Atasco aéreo en Siria

Siria

La entrada con fuerza de Rusia en la guerra de Siria está creando problemas de circulación aérea en su cielo que podrían desembocar en una conflagración entre diversas potencias. Los aviones rusos que parten de bases sirias ya han violado el espacio aéreo turco y las posibilidades de que haya un incidente entre las naciones extranjeras que sostienen a una u otra facción en Siria se acrecientan.

Desde una perspectiva global, el conflicto sirio nos trae a los peores tiempos de la guerra fría. Los contendientes locales se ven apoyados decididamente por poderosas coaliciones externas que actúan con soldados sobre el terreo o con letales ataques desde el aire. El denostado presidente Assad tiene la ayuda explícita de Irán, de Irak, de Hezbollah y desde hace días no sólo política sino militarmente de Rusia. No son los citados peones de tercera división. Los sirios que luchan contra Assad cuentan con la ayuda de Estados Unidos, Francia, Gran Bretaña, Turquía y Arabia saudita entre otros. Son también elementos de primera.

El envolvimiento del segundo grupo ha sido hasta ahora limitado, centrado casi exclusivamente en bombardear las posiciones del Isis por considerar a sus integrantes terroristas funestos y desestabilizadores de la zona. La ayuda de los aliados de Assad viene siendo diferente. Irán y Hezbollah han enviado efectivos sobre el terreno y ahora Rusia ha iniciado bombardeos intensivos y, notable escalada, apuntó ayer que pronto podría haber voluntarios rusos luchando en Siria.

El atasco político resulta así palmario. Rusia desea ante todo mantener a Assad.
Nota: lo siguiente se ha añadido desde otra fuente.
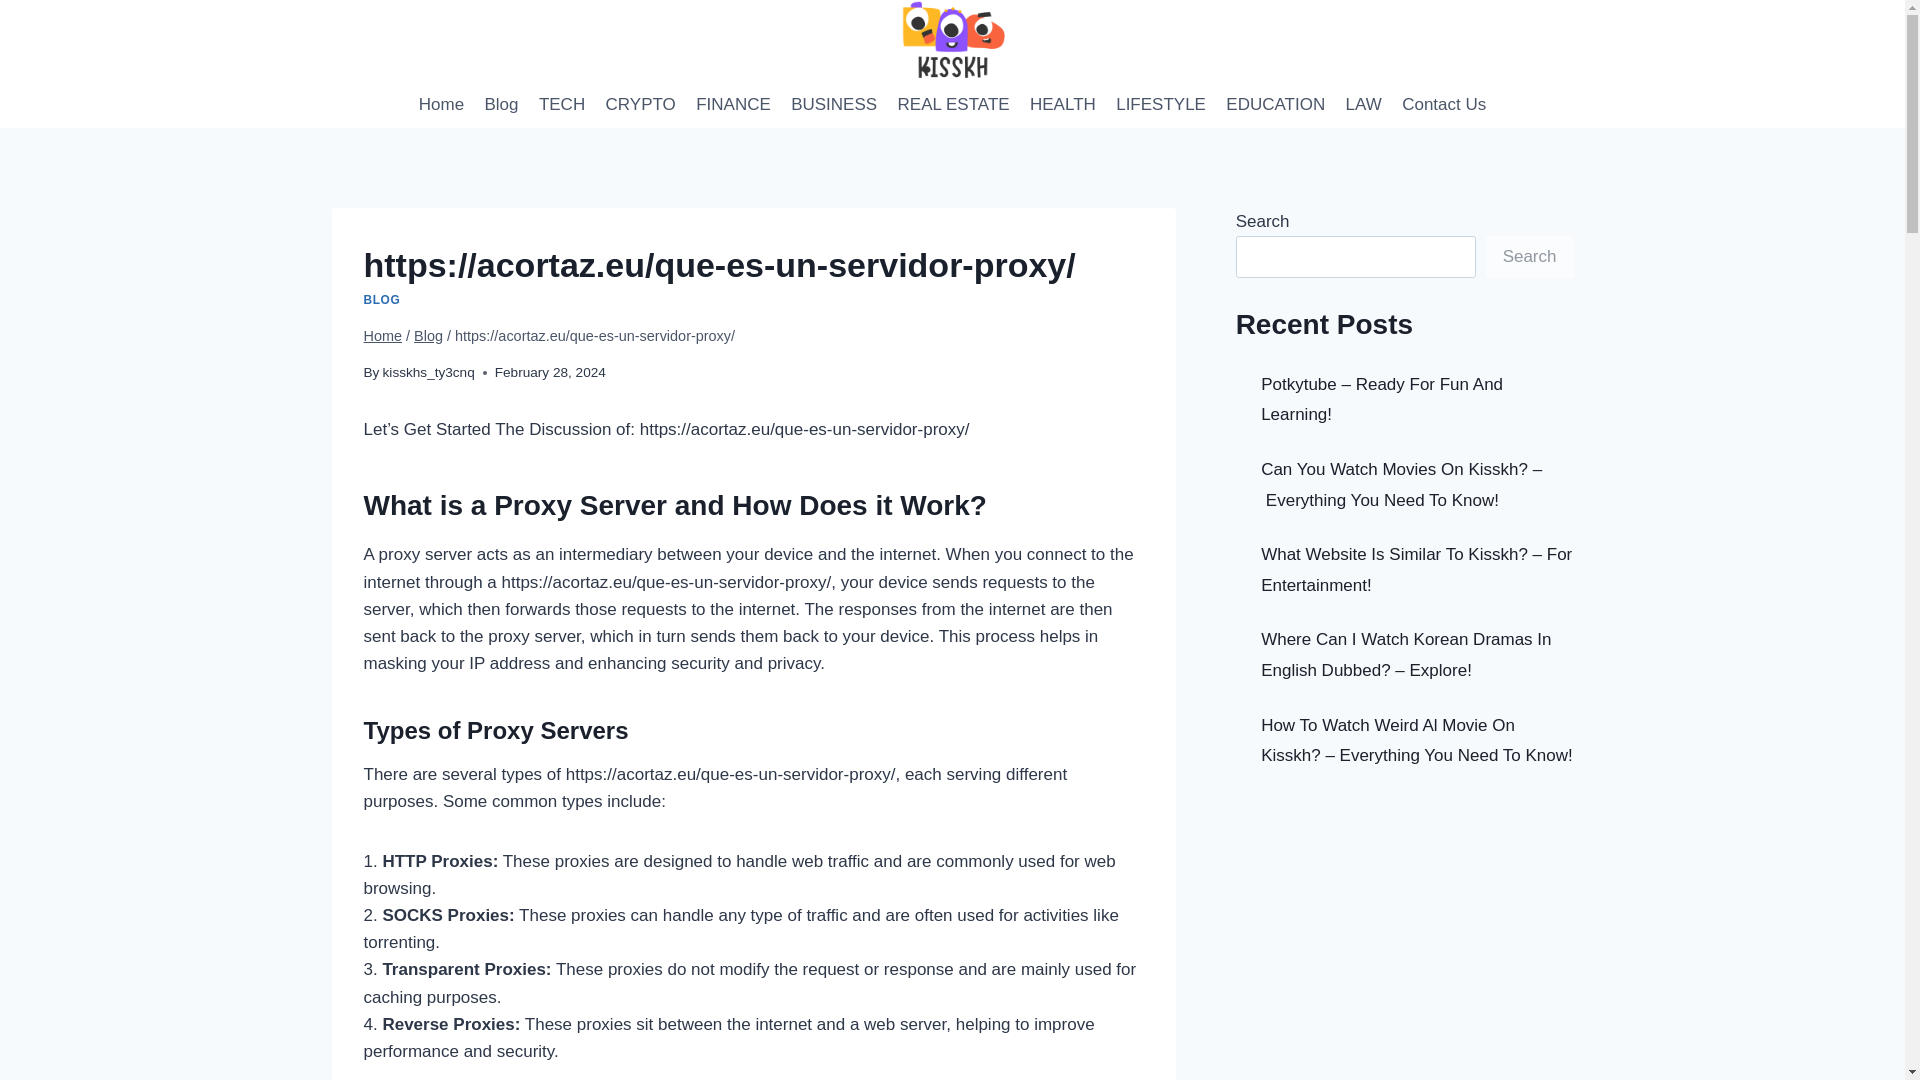 This screenshot has height=1080, width=1920. What do you see at coordinates (562, 104) in the screenshot?
I see `TECH` at bounding box center [562, 104].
De ahí que sus intensos bombardeos se hayan dirigido fundamentalmente a atacar posiciones de los sirios “moderados” que se levantaron contra el presidente sirio. Moscú no puede estar interesado en que los fanáticos del Isis avancen pero la preferencia que ha dado a tratar de aplastar a los moderados opositores de Assad muestra que su objetivo es apuntalar a éste. La actitud rusa complica más las cosas. Los rebeldes venían argumentando que la deposición de Assad era un requisito para encontrar una solución. Ahora, al ver que Moscú trata de aplastarlos sin preocuparse demasiado del Isis, afirman que la intervención rusa aleja cualquier salida del atolladero porque Putin ya no puede ser interlocutor.
El presidente ruso, según muchos análisis, lanza una cortina de humo en su país desviando la atención sobre la situación económica y el estancamiento en Ucrania. Al mismo tiempo con su actitud decidida pone en evidencia a un Obama cauteloso y vacilante según sus críticos. Sin embargo, analistas de prestigio concluyen que la aventura de Putin será azarosa, tendrá un coste considerable incluso en vidas al involucrarse más. Se evoca el precedente de Afganistán donde Rusia dejó hombres, prestigio y muchos recursos.
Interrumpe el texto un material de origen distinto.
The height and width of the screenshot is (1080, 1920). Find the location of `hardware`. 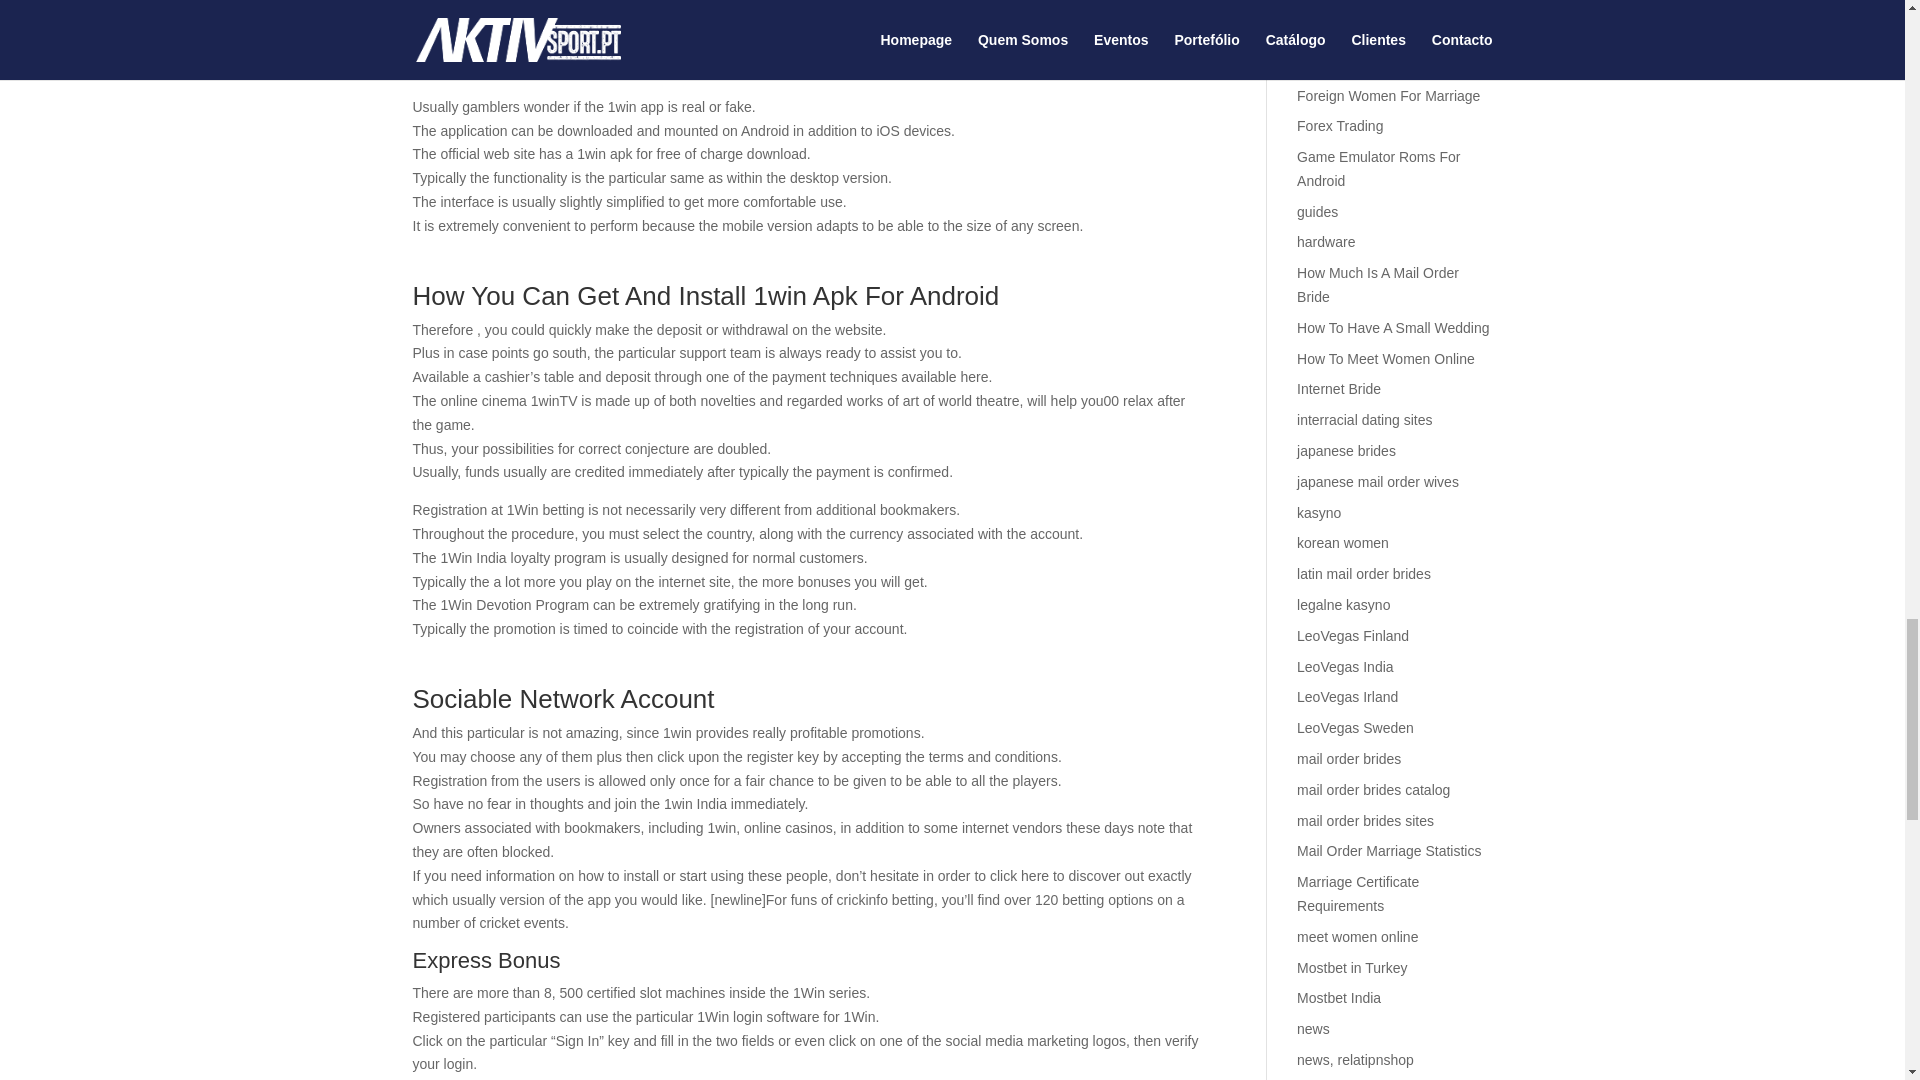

La guerra por poderes que se desarrolla en Siria se basa en la que luchan las dos confesiones islámicas más importantes. Los regímenes en los que impera el chiismo, Irán, Irak, sostienen a Assad y aquellos en los que el sunismo, en cualquiera de sus versiones, Turquía, Arabia saudita, países del golfo…, es predominante apoyan a sus adversarios. Combatir a Isis debería unir a los dos bandos pero hasta ahora no lo ha hecho.